Your respiratory therapist will work closely with you to assess the severity of your specific breathing problems. In cases of CF which require lung transplants, respiratory therapists also play a central role in helping you adapt to your new lung(s) and strengthen your breathing following surgery.
2. Hire a Nutrition Counselor
One way you can manage cystic fibrosis is through a proper diet. Nutritional therapy can help CF patients overcome the malnourishment problems that some people experience.
If you have cystic fibrosis, your doctor has probably explained the dangers posed by insufficient pancreatic enzymes in your small intestine. This deficiency causes you to absorb less of what you eat, robbing your body of vital nutrients you need to build and maintain strength.
A nutritional therapist can help you design a special eating program that increases the number of calories you take in and supplements using oral enzymes. This will make it easier for you to keep weight on or even gain it if you're underweight.
3. Learn More About Hypertonic Saline Therapy
In 2004, a groundbreaking study found that CF patients who inhaled a mist of hypertonic saline twice each day developed superior lung function than seen in control groups.

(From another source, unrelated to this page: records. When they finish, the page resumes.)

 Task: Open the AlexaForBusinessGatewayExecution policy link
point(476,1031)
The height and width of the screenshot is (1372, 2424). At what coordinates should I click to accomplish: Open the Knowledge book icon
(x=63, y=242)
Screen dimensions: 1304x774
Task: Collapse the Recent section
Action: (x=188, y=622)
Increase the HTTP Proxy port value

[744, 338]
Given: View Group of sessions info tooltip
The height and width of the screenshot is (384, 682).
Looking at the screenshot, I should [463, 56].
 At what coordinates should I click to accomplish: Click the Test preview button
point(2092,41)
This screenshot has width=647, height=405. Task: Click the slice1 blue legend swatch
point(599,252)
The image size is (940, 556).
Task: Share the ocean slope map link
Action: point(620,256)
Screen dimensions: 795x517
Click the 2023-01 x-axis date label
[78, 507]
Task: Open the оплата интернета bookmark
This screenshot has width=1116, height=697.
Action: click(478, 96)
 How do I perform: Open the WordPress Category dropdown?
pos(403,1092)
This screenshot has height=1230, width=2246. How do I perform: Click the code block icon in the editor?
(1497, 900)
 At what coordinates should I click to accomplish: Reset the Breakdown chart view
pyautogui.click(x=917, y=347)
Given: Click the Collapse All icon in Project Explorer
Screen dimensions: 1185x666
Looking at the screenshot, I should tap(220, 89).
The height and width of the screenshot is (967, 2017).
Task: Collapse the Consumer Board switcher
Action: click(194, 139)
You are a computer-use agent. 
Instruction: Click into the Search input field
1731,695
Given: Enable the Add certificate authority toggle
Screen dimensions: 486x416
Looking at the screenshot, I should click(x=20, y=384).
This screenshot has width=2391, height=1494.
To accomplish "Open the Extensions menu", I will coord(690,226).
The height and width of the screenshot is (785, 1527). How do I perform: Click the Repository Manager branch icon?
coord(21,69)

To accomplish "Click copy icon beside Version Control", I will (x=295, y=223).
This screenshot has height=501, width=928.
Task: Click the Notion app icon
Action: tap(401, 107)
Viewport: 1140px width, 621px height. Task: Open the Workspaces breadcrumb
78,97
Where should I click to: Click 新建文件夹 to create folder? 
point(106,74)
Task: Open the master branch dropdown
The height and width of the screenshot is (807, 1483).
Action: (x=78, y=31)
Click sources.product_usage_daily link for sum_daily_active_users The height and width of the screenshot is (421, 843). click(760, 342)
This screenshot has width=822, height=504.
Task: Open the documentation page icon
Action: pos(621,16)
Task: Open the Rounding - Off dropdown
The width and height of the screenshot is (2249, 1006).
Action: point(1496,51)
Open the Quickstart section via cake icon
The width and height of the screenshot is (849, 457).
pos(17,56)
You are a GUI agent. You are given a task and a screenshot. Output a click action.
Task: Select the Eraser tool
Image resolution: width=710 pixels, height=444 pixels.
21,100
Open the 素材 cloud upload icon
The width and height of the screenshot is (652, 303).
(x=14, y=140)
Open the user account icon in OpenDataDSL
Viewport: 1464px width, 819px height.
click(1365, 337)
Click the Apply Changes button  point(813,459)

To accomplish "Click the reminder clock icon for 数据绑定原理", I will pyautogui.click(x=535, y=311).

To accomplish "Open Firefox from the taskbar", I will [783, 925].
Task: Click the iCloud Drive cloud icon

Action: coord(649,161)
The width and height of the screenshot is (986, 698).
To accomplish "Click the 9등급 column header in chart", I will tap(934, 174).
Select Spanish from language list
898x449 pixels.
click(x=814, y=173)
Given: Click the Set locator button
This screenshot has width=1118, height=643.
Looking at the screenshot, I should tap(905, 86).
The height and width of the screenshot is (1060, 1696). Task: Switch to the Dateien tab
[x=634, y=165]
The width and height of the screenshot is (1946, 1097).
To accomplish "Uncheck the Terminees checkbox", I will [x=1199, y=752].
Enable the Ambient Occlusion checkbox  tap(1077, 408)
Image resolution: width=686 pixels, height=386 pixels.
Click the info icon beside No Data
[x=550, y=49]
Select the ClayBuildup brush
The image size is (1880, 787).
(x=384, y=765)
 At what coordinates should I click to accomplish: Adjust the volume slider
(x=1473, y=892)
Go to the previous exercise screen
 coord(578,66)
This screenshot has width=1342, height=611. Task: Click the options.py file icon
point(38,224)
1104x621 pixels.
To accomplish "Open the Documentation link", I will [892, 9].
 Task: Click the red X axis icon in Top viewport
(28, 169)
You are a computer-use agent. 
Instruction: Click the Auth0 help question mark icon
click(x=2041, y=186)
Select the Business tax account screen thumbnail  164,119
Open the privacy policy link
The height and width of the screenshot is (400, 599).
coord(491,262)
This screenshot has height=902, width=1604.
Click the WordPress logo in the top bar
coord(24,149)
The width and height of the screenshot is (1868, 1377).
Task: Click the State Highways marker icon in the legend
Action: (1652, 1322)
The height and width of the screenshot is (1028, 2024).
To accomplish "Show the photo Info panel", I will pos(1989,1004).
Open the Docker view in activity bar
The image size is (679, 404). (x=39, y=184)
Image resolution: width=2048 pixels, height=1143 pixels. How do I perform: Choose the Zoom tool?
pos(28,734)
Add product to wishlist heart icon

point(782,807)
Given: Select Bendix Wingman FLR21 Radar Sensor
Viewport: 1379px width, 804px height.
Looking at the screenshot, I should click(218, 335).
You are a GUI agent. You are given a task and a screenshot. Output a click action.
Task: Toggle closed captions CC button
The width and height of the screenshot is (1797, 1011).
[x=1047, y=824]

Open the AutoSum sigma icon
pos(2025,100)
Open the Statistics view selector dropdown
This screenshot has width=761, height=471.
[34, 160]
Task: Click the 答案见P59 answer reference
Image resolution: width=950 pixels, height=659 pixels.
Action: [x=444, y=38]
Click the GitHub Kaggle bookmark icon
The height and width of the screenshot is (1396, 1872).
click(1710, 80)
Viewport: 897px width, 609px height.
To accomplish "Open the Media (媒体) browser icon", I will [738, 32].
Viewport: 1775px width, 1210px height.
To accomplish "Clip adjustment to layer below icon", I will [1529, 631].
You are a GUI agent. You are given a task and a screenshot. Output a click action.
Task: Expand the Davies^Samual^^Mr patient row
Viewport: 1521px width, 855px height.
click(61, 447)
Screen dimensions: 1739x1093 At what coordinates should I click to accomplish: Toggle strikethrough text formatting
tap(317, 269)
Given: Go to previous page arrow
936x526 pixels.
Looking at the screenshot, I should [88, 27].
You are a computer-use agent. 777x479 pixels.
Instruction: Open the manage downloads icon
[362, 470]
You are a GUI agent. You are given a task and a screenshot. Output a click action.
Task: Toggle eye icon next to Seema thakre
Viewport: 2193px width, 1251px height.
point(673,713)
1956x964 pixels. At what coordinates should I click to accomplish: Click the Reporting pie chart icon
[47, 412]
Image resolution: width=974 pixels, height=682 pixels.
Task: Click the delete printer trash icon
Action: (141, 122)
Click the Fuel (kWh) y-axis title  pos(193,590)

Hypertonic saline is just sterilized salt water with a higher sodium concentration. Talk to your doctor to determine if this treatment might help you. Some side effects that actually appeared to worsen CF symptoms were reported by some patients, and hypertonic saline is a known irritant of the sinus and bronchial passageways. The subjects in the study were also all patients with mild to moderate cystic fibrosis, and it is unknown if this therapy has any therapeutic effect on people who need to manage serious cases of the disease.